Biosimilari al centro del convegno AFI

Quale futuro per i farmaci simili, ma non uguali? Stakeholder a confronto alla 53esima edizione del Simposio in corso a Rimini

Biosimilari protagonisti del 53esimo Simposio organizzato dall’Associazione Farmaceutici Industria (AFI), quest'anno intitolato “Le imprese farmaceutiche ed i settori collegati: quale futuro?”.

Un futuro che – come evidenzieranno i relatori della seconda sessione del convegno – potrebbe essere contrassegnato proprio dal boom dei biosimilari, determinando così una cesura epocale per tutta l'industria farmaceutica.

Nel corso della tre giorni (in programma fino a venerdì 14 giugno presso il Palacongressi di Rimini) verrà fatta luce anche su altri punti chiave per il settore: dalle ripercussioni della Legge Balduzzi sull’attività regolatoria (ottava sessione) al dibattito conclusivo (in sessione plenaria) sul tema  “L’evoluzione del mondo farmaceutico: quali strategie?”, in cui si cercheranno di individuare efficaci strategie anti-crisi.
 

Il Simposio – articolato complessivamente in 7 workshop e 11 sessioni tecnico-scientifiche, oltre alla già citata sessione plenaria conclusiva – vede il coinvolgimento degli stakeholder dell'industria farmaceutica: Aifa, Istituto superiore di sanità, ministero della Salute, nonché Associazioni industriali di categoria e personalità del settore.

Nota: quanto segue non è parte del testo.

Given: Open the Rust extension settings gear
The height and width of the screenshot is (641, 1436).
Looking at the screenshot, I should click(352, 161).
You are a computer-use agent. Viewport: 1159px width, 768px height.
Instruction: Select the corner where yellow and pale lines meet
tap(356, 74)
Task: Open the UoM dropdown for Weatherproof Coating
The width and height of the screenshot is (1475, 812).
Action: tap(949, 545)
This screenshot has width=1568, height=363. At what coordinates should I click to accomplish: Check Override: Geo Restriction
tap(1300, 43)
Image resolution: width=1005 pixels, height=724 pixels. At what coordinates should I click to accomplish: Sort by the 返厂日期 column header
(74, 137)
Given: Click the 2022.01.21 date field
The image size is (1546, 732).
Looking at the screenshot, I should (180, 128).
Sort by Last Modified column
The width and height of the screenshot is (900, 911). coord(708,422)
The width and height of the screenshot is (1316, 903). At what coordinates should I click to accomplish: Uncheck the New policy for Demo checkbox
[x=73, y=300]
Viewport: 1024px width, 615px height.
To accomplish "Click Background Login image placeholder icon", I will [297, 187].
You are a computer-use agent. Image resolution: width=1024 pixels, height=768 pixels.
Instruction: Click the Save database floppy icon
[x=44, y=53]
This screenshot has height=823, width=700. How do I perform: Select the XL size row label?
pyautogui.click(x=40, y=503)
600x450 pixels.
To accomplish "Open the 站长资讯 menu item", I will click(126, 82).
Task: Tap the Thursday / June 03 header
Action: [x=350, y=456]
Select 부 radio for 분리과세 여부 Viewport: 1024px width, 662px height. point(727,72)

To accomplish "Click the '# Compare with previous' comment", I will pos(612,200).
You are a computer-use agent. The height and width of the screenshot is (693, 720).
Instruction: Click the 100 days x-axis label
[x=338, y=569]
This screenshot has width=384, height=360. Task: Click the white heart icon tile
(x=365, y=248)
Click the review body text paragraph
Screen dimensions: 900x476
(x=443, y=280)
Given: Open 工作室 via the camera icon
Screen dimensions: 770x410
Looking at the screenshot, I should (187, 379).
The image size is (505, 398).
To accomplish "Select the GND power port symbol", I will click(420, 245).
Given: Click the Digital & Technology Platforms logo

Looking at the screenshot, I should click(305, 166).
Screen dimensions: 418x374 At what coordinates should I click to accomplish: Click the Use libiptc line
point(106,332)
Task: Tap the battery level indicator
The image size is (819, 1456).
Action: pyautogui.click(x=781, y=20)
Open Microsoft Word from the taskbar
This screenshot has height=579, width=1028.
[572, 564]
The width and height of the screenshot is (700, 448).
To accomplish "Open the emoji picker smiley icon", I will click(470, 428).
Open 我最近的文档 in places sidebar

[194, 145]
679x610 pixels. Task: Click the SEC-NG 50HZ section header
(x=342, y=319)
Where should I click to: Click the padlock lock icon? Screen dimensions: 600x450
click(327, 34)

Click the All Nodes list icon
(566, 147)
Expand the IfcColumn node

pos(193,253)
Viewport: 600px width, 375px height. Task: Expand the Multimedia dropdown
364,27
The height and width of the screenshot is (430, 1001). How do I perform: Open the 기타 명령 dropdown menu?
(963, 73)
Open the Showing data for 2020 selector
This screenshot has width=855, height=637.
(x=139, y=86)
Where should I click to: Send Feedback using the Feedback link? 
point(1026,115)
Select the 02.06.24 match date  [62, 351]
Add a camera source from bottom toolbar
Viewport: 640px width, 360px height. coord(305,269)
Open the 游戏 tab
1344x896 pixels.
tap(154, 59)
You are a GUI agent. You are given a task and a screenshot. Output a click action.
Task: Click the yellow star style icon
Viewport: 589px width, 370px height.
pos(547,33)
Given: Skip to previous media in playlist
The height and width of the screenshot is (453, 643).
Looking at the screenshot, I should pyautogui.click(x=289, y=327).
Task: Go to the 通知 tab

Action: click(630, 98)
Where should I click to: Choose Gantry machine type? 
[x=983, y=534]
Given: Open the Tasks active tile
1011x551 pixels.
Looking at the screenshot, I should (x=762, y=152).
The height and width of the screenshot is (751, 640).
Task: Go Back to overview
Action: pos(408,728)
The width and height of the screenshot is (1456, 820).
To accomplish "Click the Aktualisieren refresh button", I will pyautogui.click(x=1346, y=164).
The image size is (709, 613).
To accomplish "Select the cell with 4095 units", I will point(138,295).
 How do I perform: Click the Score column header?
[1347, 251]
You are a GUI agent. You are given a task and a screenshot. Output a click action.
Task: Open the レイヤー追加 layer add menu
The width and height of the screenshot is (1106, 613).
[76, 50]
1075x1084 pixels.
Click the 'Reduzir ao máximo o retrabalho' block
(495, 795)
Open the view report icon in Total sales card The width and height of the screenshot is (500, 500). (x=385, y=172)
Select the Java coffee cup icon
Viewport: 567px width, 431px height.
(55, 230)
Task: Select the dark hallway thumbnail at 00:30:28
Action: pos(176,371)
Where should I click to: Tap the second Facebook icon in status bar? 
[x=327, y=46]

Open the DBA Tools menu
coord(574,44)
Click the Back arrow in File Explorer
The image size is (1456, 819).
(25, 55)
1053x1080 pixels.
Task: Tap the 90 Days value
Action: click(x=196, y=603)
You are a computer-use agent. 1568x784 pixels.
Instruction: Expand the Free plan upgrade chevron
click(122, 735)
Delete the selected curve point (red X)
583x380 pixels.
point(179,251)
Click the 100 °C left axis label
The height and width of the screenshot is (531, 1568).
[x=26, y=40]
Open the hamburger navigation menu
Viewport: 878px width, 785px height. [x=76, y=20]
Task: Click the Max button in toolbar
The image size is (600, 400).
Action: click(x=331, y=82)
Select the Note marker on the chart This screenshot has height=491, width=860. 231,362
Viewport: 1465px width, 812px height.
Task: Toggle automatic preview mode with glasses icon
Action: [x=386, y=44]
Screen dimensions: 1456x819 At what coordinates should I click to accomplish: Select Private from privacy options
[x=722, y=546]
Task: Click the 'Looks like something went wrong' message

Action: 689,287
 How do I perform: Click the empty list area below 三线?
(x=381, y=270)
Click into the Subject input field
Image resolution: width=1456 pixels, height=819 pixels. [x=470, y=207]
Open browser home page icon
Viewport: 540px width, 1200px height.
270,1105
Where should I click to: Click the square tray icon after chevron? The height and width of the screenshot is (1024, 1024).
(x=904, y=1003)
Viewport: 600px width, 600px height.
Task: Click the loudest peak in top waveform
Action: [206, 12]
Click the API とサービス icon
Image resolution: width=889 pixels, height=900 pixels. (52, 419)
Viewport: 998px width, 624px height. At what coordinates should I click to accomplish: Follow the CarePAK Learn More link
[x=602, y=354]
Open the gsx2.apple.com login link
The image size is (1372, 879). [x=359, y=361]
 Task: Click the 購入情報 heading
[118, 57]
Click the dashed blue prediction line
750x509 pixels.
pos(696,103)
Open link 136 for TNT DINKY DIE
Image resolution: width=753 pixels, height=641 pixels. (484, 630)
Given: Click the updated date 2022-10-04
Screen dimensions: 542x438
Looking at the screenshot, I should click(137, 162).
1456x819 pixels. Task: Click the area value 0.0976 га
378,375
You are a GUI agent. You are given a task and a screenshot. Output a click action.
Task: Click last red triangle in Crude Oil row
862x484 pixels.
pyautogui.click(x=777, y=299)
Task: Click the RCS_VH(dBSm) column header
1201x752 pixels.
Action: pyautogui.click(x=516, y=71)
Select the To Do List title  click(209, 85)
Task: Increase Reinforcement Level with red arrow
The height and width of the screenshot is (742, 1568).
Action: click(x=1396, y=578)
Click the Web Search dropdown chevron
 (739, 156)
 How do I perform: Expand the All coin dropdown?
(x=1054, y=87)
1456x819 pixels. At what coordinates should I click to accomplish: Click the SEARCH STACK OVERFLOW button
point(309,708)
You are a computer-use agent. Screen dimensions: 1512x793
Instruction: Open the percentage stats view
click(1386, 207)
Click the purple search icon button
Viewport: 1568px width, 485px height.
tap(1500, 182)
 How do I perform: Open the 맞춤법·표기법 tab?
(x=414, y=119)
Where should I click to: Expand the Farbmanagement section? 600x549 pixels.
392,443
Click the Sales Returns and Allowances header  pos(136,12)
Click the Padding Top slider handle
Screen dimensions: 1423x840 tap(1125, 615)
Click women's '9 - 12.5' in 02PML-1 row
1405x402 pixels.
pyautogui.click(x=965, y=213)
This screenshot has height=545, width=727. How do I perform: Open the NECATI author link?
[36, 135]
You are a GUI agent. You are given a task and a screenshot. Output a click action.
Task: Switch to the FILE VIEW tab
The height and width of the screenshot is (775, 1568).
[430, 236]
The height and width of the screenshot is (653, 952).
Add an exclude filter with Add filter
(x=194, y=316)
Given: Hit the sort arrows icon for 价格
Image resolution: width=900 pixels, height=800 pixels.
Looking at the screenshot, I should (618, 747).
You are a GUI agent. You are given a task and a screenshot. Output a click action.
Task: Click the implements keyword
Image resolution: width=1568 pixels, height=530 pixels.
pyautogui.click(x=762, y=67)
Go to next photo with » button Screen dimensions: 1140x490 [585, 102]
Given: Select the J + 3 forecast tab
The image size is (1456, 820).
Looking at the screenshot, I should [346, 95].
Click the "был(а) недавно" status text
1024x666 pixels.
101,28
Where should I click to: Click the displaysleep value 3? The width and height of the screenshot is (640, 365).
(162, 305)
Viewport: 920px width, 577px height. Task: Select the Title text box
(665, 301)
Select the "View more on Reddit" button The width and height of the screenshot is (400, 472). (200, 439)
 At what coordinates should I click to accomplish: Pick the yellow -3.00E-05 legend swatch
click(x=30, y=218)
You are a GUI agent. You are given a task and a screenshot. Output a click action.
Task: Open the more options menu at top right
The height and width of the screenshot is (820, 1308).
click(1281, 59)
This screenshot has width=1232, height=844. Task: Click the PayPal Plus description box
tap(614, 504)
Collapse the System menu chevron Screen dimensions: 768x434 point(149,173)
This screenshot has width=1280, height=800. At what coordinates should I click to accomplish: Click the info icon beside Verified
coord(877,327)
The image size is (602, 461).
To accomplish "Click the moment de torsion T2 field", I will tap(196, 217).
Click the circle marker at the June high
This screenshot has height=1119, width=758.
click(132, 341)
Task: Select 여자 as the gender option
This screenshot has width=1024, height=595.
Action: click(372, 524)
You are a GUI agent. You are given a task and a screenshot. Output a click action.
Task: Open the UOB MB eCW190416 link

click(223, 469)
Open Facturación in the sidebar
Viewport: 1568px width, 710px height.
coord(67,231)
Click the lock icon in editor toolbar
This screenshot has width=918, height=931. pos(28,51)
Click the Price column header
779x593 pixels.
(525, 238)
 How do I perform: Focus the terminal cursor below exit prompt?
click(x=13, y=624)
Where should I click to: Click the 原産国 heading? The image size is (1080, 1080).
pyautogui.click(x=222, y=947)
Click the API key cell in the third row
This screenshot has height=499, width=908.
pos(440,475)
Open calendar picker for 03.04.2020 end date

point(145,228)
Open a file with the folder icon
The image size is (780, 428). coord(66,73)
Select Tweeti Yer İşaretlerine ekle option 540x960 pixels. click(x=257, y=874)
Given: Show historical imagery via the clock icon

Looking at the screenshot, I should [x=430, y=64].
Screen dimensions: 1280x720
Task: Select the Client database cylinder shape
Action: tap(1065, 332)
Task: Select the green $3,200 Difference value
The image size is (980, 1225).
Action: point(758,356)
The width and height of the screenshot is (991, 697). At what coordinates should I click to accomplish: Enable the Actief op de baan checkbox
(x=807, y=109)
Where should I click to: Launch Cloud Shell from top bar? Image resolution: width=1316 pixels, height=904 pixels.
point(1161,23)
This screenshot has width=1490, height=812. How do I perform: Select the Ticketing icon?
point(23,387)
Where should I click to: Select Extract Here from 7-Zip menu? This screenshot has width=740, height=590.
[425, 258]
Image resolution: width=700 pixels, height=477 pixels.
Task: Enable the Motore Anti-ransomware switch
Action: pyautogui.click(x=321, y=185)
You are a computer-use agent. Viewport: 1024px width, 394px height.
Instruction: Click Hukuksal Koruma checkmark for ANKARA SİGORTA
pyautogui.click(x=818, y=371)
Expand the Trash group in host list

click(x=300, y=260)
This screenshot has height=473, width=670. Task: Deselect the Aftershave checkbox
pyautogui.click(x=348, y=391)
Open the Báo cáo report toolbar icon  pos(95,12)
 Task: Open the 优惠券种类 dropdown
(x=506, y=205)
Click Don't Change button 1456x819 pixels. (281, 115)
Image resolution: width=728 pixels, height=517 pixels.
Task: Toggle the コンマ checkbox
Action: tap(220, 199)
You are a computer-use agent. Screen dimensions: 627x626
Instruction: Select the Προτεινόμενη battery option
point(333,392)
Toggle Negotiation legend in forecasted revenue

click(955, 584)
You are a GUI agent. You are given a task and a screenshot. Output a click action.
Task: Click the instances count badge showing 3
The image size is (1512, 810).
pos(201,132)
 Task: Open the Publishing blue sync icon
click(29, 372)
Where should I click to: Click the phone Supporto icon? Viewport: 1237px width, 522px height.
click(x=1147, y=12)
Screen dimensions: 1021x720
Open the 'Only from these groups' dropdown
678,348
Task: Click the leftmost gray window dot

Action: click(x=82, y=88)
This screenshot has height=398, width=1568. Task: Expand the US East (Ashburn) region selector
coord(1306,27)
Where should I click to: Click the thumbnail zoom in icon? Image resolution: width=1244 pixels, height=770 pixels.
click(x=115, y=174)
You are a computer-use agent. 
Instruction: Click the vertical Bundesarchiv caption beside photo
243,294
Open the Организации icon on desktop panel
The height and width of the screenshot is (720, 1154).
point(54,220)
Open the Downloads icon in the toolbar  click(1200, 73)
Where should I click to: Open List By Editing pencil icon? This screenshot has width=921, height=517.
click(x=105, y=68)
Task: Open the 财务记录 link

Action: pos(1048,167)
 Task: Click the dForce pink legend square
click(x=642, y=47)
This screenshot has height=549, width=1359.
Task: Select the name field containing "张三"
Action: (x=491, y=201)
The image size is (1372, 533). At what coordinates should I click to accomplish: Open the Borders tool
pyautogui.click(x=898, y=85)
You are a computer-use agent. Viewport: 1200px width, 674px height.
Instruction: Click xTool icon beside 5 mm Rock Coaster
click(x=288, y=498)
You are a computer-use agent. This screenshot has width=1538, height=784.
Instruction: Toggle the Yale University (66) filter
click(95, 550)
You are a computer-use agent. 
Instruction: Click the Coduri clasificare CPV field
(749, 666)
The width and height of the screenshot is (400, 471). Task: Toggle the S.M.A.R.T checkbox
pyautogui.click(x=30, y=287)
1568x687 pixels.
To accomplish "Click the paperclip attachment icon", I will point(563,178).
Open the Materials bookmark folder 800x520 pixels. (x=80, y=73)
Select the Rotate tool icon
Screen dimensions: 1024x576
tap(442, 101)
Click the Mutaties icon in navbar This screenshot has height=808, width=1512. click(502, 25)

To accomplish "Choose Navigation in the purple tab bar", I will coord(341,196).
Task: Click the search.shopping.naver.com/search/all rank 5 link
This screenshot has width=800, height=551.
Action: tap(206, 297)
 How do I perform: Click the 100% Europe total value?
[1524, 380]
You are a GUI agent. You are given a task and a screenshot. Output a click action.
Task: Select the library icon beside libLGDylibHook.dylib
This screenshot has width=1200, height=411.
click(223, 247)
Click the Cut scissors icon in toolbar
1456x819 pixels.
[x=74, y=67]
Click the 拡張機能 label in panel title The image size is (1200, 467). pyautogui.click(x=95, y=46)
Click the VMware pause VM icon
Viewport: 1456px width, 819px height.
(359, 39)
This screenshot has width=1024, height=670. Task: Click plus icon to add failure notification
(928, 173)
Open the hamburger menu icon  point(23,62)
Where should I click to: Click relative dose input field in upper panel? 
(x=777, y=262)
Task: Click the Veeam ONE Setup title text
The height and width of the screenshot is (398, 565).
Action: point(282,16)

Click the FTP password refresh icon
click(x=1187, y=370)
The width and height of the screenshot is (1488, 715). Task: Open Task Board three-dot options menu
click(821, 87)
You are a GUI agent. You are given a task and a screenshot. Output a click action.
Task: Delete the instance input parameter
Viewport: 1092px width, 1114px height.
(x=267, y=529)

Tra i relatori presenti alla sessione conclusiva Andrea Mandelli (Senatore e presidente della Federazione dell’Ordine dei Farmacisti Italiani), Enrico Hausermann (presidente di Assogenerici), Daniela Mainini (presidente del Consiglio Nazionale Anticontraffazione), Massimo Scaccabarozzi (Presidente di Farmindustria), Alessandro Sidoli (Presidente di Assobiotec) e Sergio Pecorelli (Presidente del Consiglio d’Amministrazione Aifa).